As práticas de cura descortinadas pelo compêndio também representam como se distinguiam da medicina europeia, refletindo uma cultura híbrida. É nítido como mesclam traços das culturas populares vindas da Europa, das tradições indígenas e africanas. Além disso, incorporam recursos sobrenaturais aos procedimentos terapêuticos.
“As receitas são registro de práticas e conhecimentos que estão presentes na nossa cultura até os dias atuais. Observando os textos reunidos no Formulário Médico, hoje, podemos nos dar conta da influência dessas práticas em nossa cultura, na medicina e na língua”, destaca Maria Cláudia. A pesquisadora chama atenção, por exemplo, para a receita contra herpes (“entrazes e erpes”), que indica que se estenda a pele de um sapo vivo sobre as feridas. “Acredito que a designação popular para o ‘sapinho’ venha do tratamento dado à herpes. É uma inferência, pois não elaboramos nenhum estudo filológico sobre o manuscrito. São, porém, vestígios, sinais de como as práticas de cura daquele tempo ainda incidem em nossa cultura.”
Lançamento no IHGB
A edição do Formulário Médico será lançada nesta terça (29), às 15h, no IHGB - Auditório Pedro Calmon, no Centro do Rio. Haverá uma mesa temática que vai debater pontos como a circulação de saberes na América portuguesa, análise paleográfica e documental, transcrição e diagnóstico de conservação.
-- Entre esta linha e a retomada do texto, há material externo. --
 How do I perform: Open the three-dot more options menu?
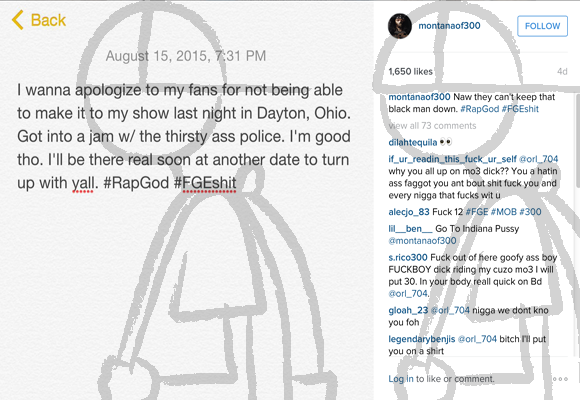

Além da Fiocruz, participaram de sua elaboração instituições como Museu de Astronomia e Ciências Afins (Mast), Universidade Federal do Estado do Rio de Janeiro (UniRio), Instituto Histórico e Geográfico Brasileiro (IHGB), Universidade Federal Rural de Pernambuco (UFRPE), Instituto Nacional de Tecnologia (INT) e Unisinos, dentre outras.